Not sure the existing syntax could work with pyro, however, as the model creation needs to be rerun I think.


One benefit of dynamic graph would be on models with non-parametric priors such as CRP and IBP. I don’t see how these models can be sampled with static graphs.


I like this idea, but for now Pyro doesn’t implement MCMC. To my knowledge, Pyro is for Bayesian deep learning so it only has SVI.


They are adding it:


There are a few teams also in progress to implement something similar to tensorflow.contrib.distribution in PyTorch. You can find their discussion of the design here:

[edit:] Seems it already made some progress:


What are the current running candidates for the pymc4 backend ? Pyro and Pytorch ?

I personally have moved away from tensorflow to pytorch because of its intuitive api design. With theano going out of development, pytorch in my knowledge stands out as the best library for creating computational graphs and running automatic differentiation.


@shkr: Thanks for your perspective. We haven’t really constrained the space too much. Options are: MXNet, TensorFlow, Edward, PyTorch, and Pyro. I’m listing packages as potential backends too as we could use those to build pymc3 API on top of.

Is this something you’d be interested in exploring, perhaps as part of GSoC (in case you’re a student)?


I am not a student, so can’t participate in GSoc. But I do find time for open source work, so I can contribute via PRs/Issues as needed.


My two cents as one of the users:

I want a working inference button. A natural continuation of thought that has lead to NUTS which is the workhorse of PyMC3 is Riemannian HMC and I’m itching to try it out. Despite many papers coming out, as far as I know no user-friendly packages exist for that yet, only “research-quality” code. I believe that whoever is first to provide a friendly package for RHMC is going to win quite some user base.

****************************************

Required work ::
1. In the thread on PyMC backends, which packages are listed as options for the backend?
2. Decide whether each statement agrees with the thread on PyMC backends, answering yes or no and quoting the words from the thread that settle it.
(a) The poster who is not a student plans to take part in GSoC.
(b) One poster switched from TensorFlow to PyTorch because of its intuitive API design.
(c) Several user-friendly packages for Riemannian HMC are already available.
3. Write the next part of the thread on PyMC backends, starting after its final sentence.
The extracted lines are not needed for any of this work.

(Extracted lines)
****************************************

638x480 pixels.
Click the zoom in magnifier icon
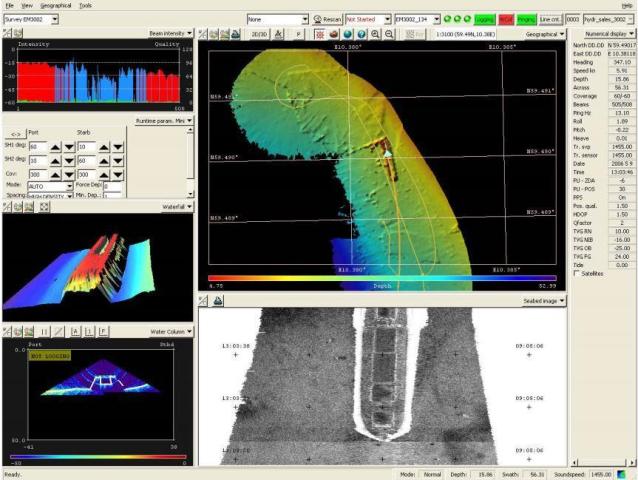tap(375, 33)
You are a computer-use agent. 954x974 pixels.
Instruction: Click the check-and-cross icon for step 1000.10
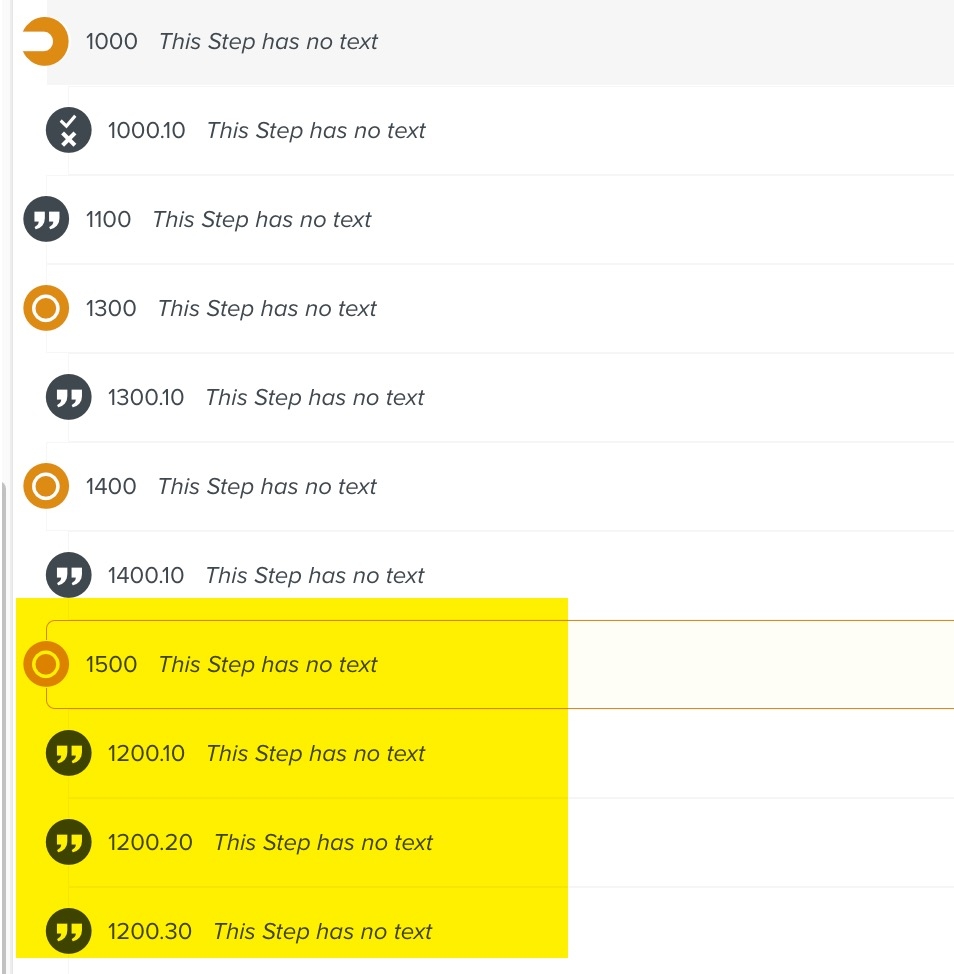(68, 131)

****************************************

Solved problems ::
1. MXNet, TensorFlow, Edward, PyTorch, and Pyro.

2.
(a) No. "I am not a student, so can’t participate in GSoc."
(b) Yes. "I personally have moved away from tensorflow to pytorch because of its intuitive api design."
(c) No. "as far as I know no user-friendly packages exist for that yet"

3.
From my brief exposure it seems that people at STAN have been working on thist at least since 2014 but haven’t rolled it out yet, likely due to the fact that they have to write their own C++ for higher derivatives.

If we don’t want to block ourselves from being able to implement RHMC in the future I think we should pick a backend where higher order differentiation is a first class citizen. From brief googling none of the listed packages can fully claim this (although PyTorch seems to be moving in that direction). Autograd, claiming just that, was mentioned elsewhere, but was said to be slow. Are there some benchmarks?

From the above story with STAN I conclude that the more exotic syntax the backend will have the slower the development will be, both due to individual developer speed and inability of less advanced user to contribute (although the latter might be desired:)).


We had a GSoC project to implement RHMC last year but it turned out to be much more difficult than anticipated. Numerical stability becomes a huge issue. I think the reason that STAN hasn’t rolled it out is that it doesn’t work all that well in practice (but this is just my impression, I could be wrong). As such, my interest in RHMC is waning and I think other methods like L2HMC are interesting directions.


Here is a recent discussion about RHMC on Stan forums


The google tangent seems like the right level of abstraction for pymc’s backend. I haven’t used it much so don’t have any real world experience, found about it recently and just tried some examples.


Hi all. I’m a lurker in this community and just noticed this nice discourse tool. This look like a great forum.

I’ve been looking at the Machine Learning frameworks and the state of array computing in Python and it looks like we have had some wonderful spreading of capability over the past several years.

Meanwhile, a few of us have been working on the foundations so that a better system could emerge at some point. We have made a lot of progress in Numba, Dask, and more recently XND. There is also the interesting work around CuPy, Bohrium, and other GPU arrays. In addition, the general automatic differentiation story has been reifying.

Of course at the same time, Tensorflow, MXNet, PyTorch, and a few others have also defined ndarray concepts of their own — typically interfacing with NumPy and it’s more rigid type-system and writing a new function system outside of NumPy’s “ufunc” system.

In my mind, it is a good time for a new low-level “ufunc” system for array objects in Python as well as a refactoring of the capabilities of NumPy into lower-level components that can be re-used by things like PyTorch, Pyro, and other high-level systems.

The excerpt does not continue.